What is expected - Whenever the word "Follow" appears in a line of the data below, copy that line.

Materials provided -
------------

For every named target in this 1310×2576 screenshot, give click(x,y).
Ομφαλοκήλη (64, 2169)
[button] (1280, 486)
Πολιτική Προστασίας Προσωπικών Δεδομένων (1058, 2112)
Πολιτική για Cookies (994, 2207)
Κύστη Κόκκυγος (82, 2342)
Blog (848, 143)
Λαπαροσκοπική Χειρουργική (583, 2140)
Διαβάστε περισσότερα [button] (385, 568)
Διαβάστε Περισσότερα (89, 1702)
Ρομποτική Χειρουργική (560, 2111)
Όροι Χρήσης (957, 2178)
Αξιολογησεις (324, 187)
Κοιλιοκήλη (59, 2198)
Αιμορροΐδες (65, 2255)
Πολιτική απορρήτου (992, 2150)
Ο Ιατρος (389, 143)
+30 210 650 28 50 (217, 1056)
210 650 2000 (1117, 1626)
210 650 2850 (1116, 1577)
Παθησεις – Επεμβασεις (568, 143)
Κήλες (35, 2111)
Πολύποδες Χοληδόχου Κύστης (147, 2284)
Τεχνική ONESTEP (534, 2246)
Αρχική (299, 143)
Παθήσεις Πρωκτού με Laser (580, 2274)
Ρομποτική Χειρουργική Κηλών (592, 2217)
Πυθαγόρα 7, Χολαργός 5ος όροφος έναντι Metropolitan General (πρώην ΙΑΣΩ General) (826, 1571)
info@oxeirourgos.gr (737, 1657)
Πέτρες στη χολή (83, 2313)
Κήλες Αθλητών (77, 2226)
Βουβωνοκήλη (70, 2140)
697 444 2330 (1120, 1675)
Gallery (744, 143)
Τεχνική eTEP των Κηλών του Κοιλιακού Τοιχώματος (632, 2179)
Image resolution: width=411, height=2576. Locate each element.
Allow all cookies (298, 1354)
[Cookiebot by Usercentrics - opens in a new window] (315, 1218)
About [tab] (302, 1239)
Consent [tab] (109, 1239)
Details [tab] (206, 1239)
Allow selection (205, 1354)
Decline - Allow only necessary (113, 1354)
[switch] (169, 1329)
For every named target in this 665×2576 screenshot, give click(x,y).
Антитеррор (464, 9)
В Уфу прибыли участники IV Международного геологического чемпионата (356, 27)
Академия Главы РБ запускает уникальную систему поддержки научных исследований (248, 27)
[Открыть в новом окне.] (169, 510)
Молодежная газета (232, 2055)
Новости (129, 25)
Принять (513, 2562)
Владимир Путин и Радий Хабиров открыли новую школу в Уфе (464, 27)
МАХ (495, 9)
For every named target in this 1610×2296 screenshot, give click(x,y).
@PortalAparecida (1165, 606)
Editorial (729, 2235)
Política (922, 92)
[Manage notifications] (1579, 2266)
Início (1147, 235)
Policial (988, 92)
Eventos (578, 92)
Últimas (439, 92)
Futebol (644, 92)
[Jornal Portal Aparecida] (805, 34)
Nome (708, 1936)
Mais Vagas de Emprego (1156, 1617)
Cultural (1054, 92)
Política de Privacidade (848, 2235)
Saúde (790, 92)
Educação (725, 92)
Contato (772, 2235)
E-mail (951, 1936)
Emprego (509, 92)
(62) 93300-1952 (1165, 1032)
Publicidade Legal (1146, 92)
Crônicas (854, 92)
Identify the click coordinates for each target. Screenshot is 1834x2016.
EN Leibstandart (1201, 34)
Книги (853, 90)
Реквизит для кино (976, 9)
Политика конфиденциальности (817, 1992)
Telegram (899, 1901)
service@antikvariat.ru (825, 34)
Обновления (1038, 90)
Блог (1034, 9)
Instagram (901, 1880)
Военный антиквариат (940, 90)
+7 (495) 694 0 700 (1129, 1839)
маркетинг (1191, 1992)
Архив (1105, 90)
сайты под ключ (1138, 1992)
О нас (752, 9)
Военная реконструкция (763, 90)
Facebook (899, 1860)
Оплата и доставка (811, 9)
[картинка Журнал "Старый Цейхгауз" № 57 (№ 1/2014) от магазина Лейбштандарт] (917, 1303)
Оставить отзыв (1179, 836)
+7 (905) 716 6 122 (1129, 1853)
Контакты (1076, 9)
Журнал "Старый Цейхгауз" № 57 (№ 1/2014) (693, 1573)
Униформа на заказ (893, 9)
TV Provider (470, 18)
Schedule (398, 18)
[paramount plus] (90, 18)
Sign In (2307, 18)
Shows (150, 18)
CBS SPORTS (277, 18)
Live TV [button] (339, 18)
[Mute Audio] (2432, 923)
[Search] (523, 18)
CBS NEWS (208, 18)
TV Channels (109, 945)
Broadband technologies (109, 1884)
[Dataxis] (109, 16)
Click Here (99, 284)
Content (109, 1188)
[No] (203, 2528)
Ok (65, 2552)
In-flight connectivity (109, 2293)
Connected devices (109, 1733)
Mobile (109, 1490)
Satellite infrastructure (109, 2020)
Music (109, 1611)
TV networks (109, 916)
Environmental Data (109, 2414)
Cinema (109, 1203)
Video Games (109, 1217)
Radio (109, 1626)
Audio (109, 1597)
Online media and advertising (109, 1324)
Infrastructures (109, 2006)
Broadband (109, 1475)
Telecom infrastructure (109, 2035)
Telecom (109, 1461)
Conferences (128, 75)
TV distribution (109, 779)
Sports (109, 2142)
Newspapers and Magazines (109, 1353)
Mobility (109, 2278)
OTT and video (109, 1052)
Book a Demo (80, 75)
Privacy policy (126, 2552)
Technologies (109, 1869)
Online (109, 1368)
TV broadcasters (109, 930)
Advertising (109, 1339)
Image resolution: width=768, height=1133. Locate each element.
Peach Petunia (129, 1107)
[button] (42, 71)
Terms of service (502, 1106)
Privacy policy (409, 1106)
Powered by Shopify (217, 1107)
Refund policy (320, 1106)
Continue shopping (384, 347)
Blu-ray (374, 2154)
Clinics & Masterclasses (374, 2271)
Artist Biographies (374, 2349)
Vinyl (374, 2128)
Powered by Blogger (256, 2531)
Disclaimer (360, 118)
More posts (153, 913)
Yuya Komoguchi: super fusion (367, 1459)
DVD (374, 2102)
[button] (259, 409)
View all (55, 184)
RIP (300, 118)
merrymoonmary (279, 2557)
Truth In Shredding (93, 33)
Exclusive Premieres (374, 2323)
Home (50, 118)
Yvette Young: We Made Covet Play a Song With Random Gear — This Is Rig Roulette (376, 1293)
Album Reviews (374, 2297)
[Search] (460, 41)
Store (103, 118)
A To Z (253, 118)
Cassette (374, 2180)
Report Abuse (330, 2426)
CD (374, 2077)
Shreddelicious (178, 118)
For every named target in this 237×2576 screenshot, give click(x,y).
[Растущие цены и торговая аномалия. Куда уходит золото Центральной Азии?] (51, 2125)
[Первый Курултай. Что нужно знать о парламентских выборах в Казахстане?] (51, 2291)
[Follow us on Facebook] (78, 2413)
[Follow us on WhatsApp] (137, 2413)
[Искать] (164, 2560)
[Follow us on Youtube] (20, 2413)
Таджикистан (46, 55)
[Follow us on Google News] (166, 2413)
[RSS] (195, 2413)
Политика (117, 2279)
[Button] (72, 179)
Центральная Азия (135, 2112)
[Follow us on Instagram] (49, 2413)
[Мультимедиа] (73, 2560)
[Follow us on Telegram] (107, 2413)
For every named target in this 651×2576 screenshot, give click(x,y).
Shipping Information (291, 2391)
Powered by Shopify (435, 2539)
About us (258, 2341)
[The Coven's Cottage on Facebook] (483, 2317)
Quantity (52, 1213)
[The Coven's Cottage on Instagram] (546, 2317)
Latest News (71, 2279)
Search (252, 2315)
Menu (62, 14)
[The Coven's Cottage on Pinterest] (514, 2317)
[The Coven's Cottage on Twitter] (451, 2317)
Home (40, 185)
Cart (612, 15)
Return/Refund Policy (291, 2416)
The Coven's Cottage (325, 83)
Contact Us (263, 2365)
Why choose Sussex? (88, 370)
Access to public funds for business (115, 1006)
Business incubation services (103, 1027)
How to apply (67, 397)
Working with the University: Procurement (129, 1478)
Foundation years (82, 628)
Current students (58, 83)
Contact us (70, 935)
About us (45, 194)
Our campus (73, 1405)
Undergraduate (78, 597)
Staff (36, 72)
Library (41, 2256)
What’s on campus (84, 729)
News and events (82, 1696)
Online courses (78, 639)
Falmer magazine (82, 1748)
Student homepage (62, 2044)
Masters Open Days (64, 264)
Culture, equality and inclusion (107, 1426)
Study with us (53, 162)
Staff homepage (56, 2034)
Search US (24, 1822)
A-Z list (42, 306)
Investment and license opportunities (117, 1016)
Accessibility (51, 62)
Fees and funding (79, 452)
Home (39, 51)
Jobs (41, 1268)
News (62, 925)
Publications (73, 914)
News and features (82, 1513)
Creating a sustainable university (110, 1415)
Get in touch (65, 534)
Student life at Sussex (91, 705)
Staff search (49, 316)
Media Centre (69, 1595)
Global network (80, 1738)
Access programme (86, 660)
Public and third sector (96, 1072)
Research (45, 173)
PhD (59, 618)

------------

Task result -
[Follow us on Facebook] (78, 2413)
[Follow us on WhatsApp] (137, 2413)
[Follow us on Youtube] (20, 2413)
[Follow us on Google News] (166, 2413)
[Follow us on Instagram] (49, 2413)
[Follow us on Telegram] (107, 2413)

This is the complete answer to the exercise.